That smell has always taken control of me...has always sent me to the garage to dig out my baseball gear. Sending me out in late February...snow still on the ground...glove on, playing catch with whatever sucker I could con to go out in the cold with me. The sting of the cold bat as you connect just wrong with the ball...there are few things as jarring as hitting a ball wrong when it's only 32 degrees outside. When it's cold, missing the sweet spot by just a hair causes a vibration that stings the hands...but it serves as a reminder...a wake up call...and it starts the search for the perfect line drive.
Seriously, is there a more beautiful thing in sports than a well hit line drive? You can have your towering home Runs...give me a hard liner right up the gut...the kind that causes the pitcher to rethink his profession for just an instant...that always brings a smile to my face. It's one of the glimpses of perfection in baseball...a sport where perfection always sought, but failure is the reality. George Brett and Tony Gwynn carved out Hall of Fame careers with the use of the line drive...Gwynn spraying liners all over the field, racking up hits...Brett crushing doubles in the gaps off hard hit balls.

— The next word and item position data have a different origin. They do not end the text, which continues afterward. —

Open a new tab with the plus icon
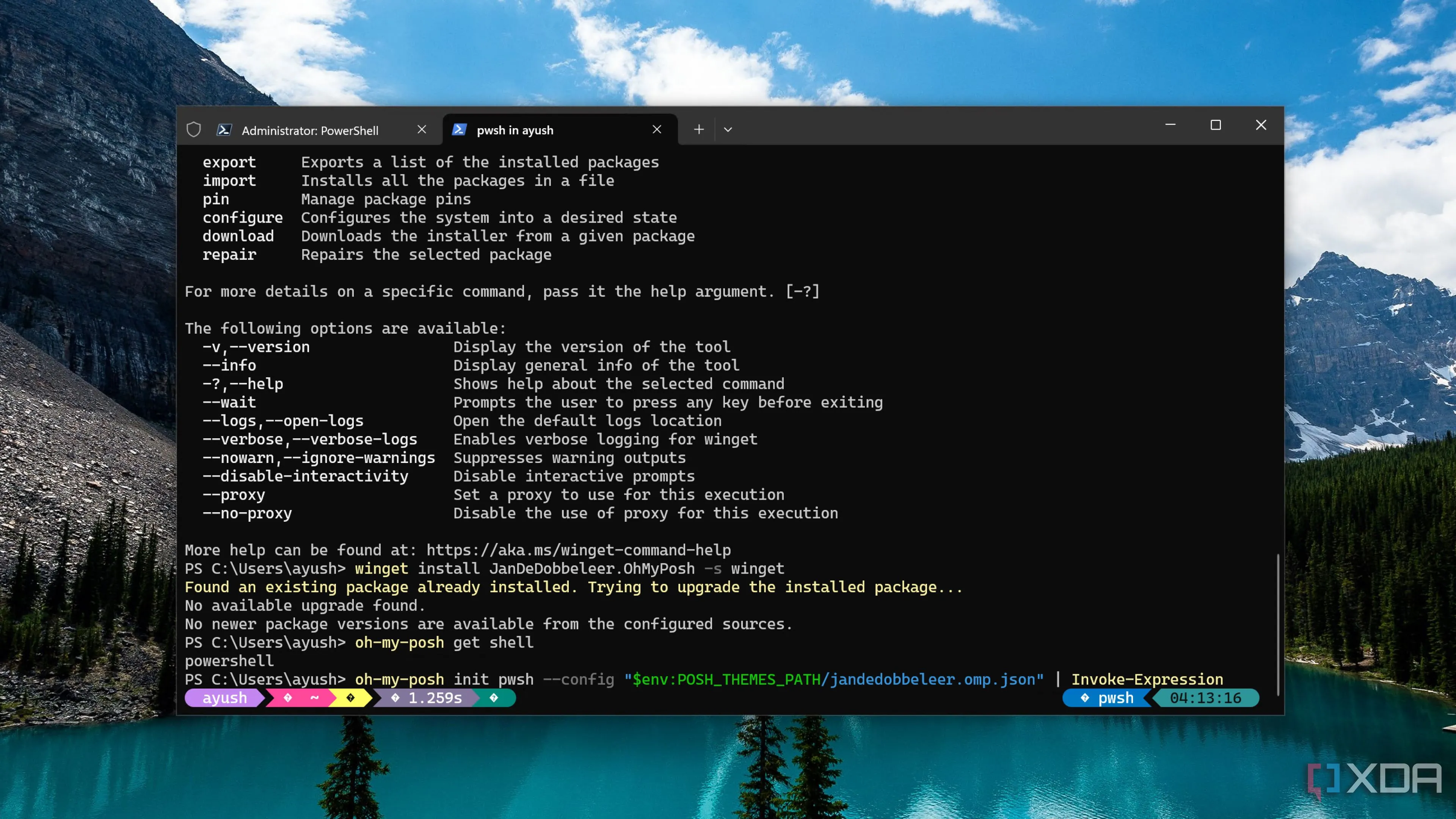Image resolution: width=1456 pixels, height=819 pixels. point(698,129)
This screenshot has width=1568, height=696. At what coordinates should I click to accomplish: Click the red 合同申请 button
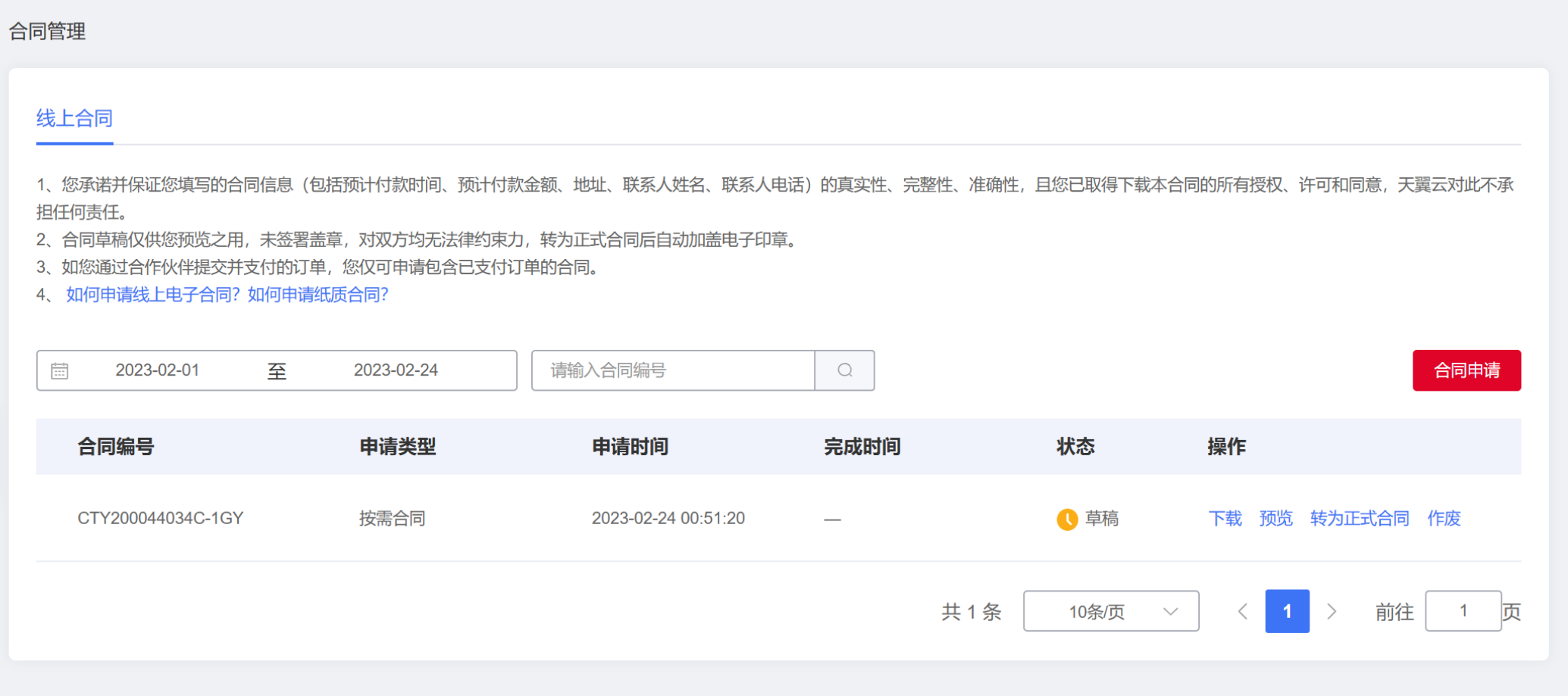[x=1466, y=370]
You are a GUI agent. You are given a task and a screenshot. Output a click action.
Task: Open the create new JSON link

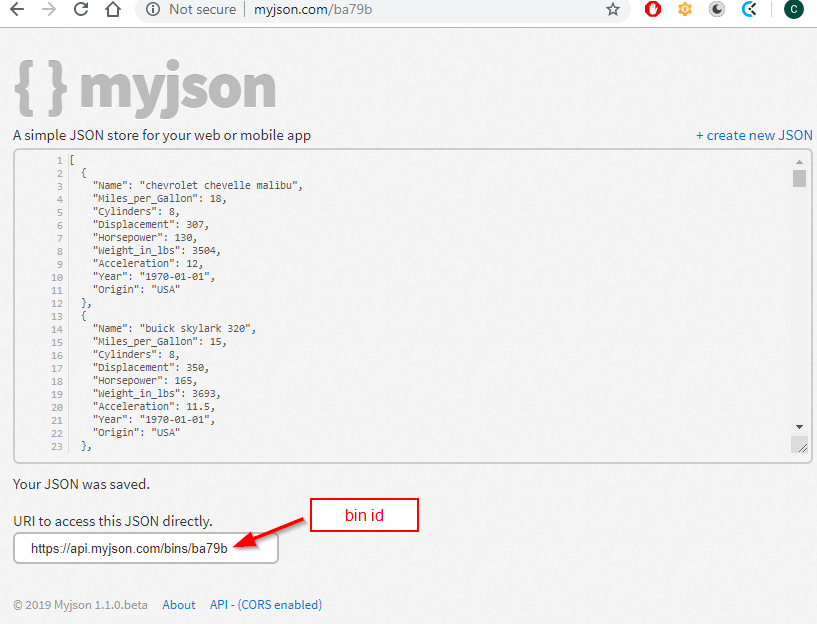coord(754,135)
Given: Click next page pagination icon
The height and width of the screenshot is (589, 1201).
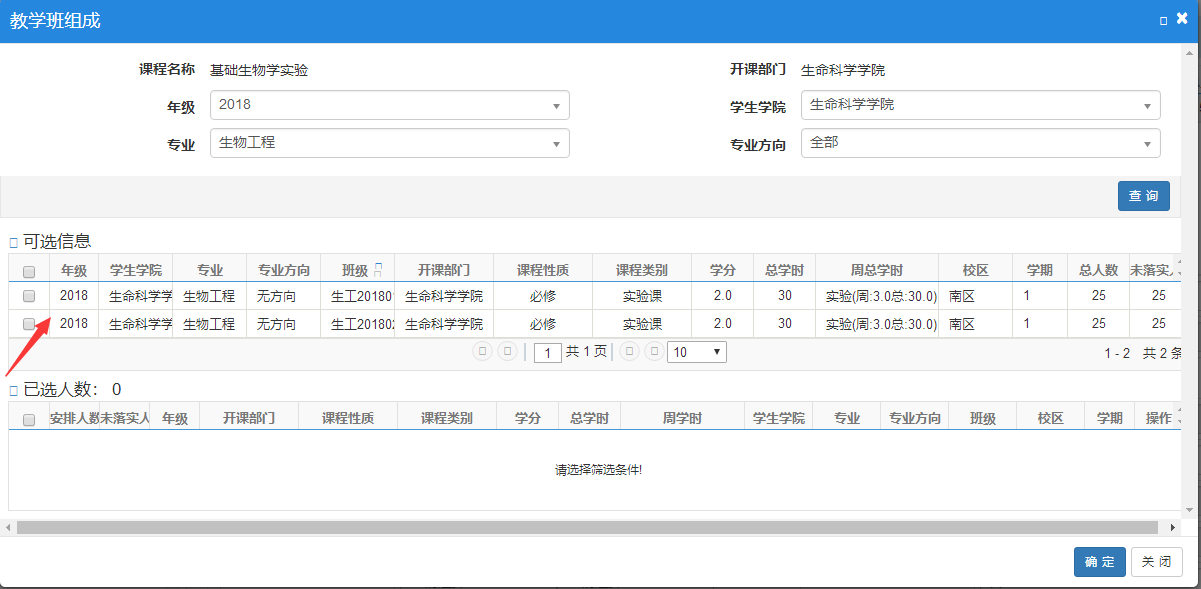Looking at the screenshot, I should [x=629, y=352].
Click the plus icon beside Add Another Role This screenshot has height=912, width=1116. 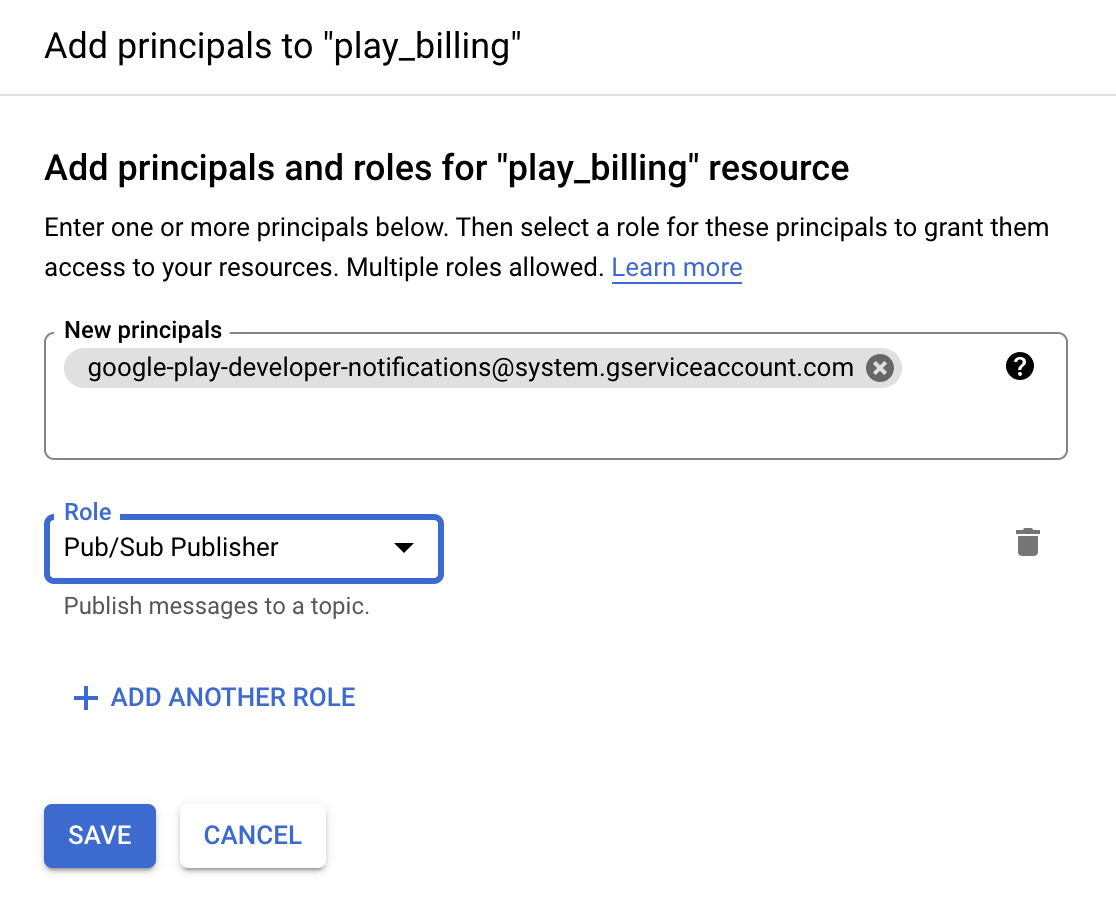coord(86,698)
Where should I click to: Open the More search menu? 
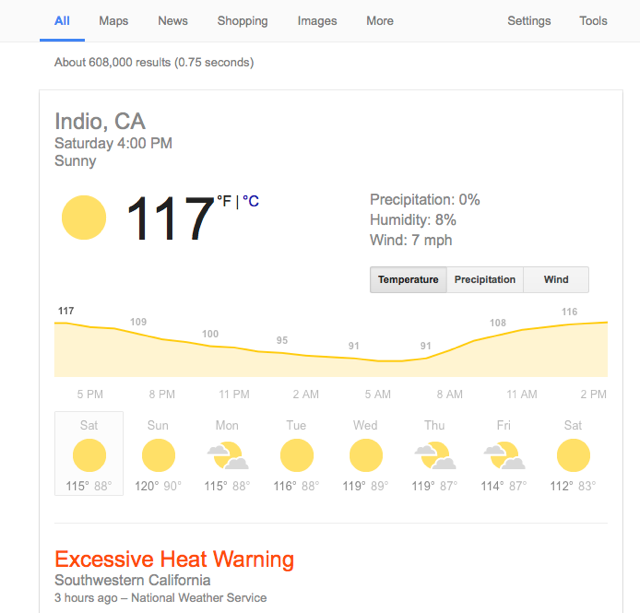point(380,21)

Frank Thomas, during his 1994 MVP season, said that he wasn't a home run hitter, he was line drive hitter, but since he was so big, the ball some times went out of the part...and one look at his 6'5" 275 pound frame, and you knew he wasn't kidding. This brings us to the greatest home run hitter of all time, Hank Aaron, who made the line drive a thing of beauty.
With a certain hitter with a melon sized head, chasing his record, the spotlight is on Aaron again...it would be tragic not to reflect on the beauty of his game. Did you know he never hit more than 47 home runs in a season? Or that he also holds the record for most RBIs? Totals bases? Extra base hits? Or that he was in the top 10 in batting average in 12 of his 23 seasons? Did you know that he learned to hit with his hands reversed on the bat? A right handed hitter, he learned to hit with his right hand below his left...and would return to that cross hand grip when he absolutely needed to make contact. It was said about Aaron that when he hit the ball, the shortstop would leap like he had a chance at the ball, only to turn and watch it sail over the fence. If that's not the description of a perfect line drive, I don't know what is.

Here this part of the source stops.